Coccidiosis and necrotic enteritis (NE) are globally common, sometimes intercurrent, diseases of poultry. The risk of NE, due to the Gram-positive bacterium Clostridium perfringens, has increased in recent years because of the voluntary or legally required withdrawal of the use of certain in-feed antibiotic growth promoters with anticlostridial activity. In-feed ionophorous anticoccidial drugs incidentally also possess anticlostridial activity. Such ionophores, although not banned, are usually precluded when live anticoccidial vaccines are used, potentially increasing yet further the risk of NE. This review provides information for the design of rational, integrated management strategies for the prevention and control of coccidiosis and NE in chickens by maintaining gut integrity. Because of differences in local availability of feed ingredients and national legislations regarding antibiotic growth promoters and anticoccidial vaccine licensing, no universal strategy is applicable. The diseases and their interactions are described under the headings of forms of disease, diagnosis, sources of infection, pathophysiological effects, predisposing factors, and control methods.
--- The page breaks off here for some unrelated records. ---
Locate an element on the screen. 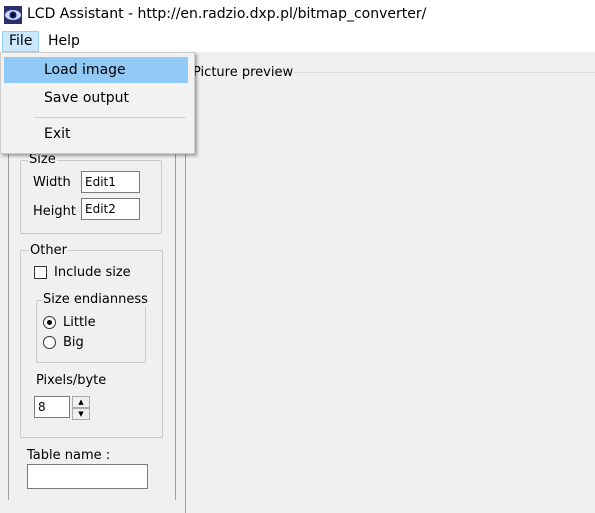  table-name-field is located at coordinates (88, 476).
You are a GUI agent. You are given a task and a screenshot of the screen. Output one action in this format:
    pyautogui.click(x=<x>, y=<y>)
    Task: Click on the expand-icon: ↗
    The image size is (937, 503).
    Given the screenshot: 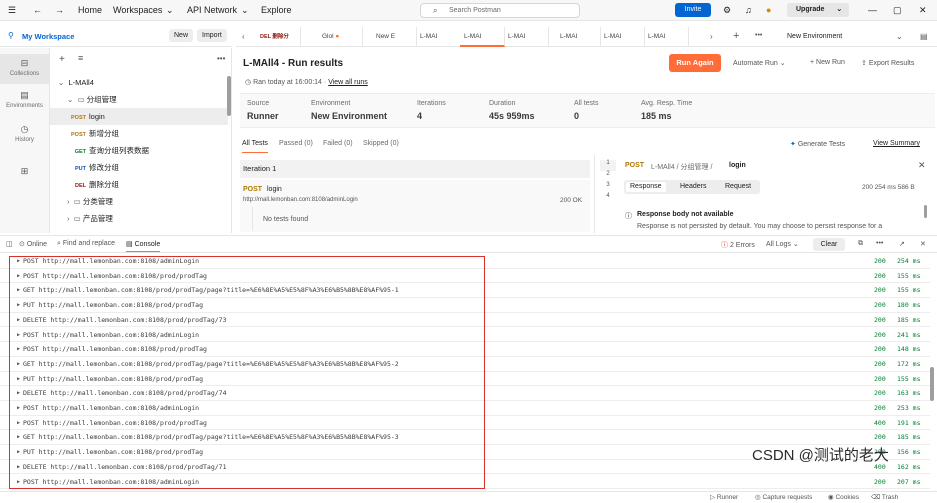 What is the action you would take?
    pyautogui.click(x=902, y=244)
    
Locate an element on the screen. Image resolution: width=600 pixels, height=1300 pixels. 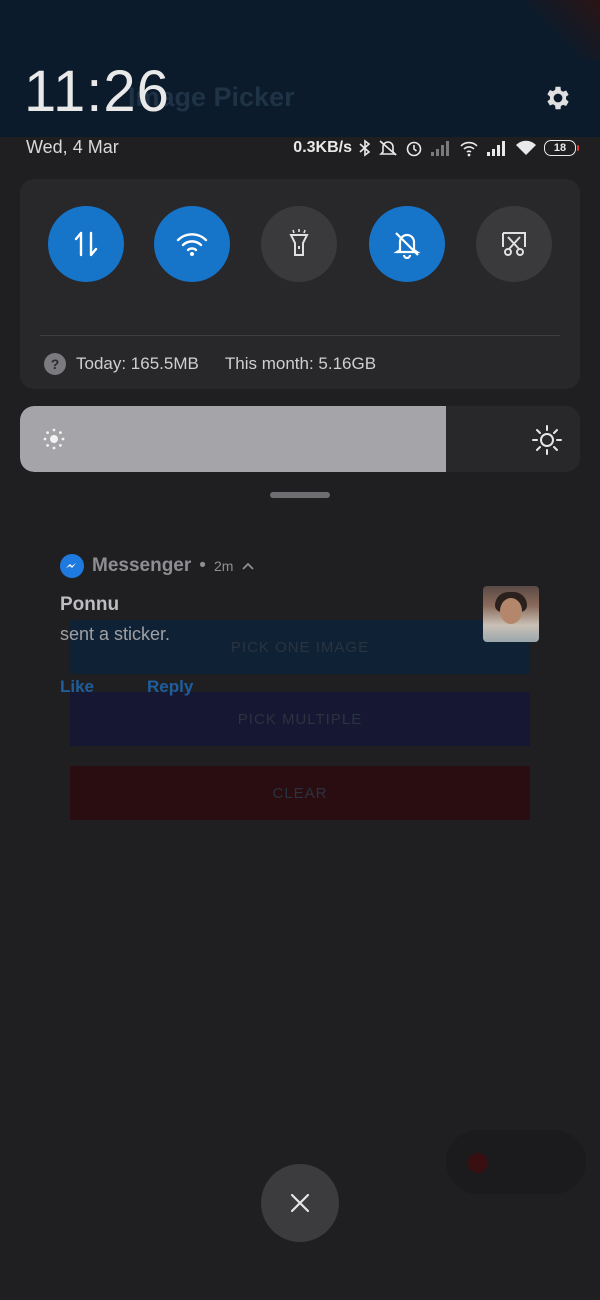
bell-off-icon is located at coordinates (407, 246).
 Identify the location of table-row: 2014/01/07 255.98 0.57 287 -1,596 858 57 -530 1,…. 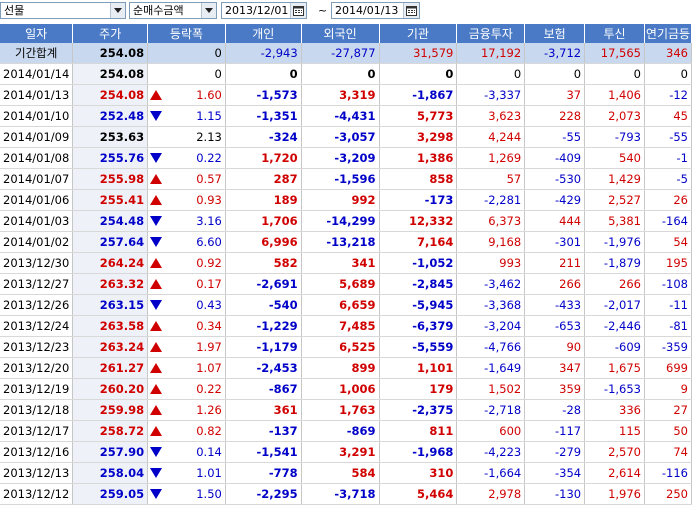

Elements of gut integrity, which influences host predisposition and clinical responses to disease, include physical development, immune competence, gut enzyme activity, mucin production, gut flora and epithelial damage. Experimental studies of coccidiosis and NE are compared, and where possible reconciled, with field observations. Gaps in knowledge and necessary further experiments are identified. Insights are provided regarding interactions between coccidiosis, NE, and the use of live anticoccidial vaccines. Recent changes in NE prevalence in commercial flocks, and their possible causes, are discussed. The necessarily wide range of topics reviewed emphasizes the enormous complexity of this disease combination, and indicates the importance of a multidisciplinary approach in order to reduce its harmful impact on the world's poultry industry.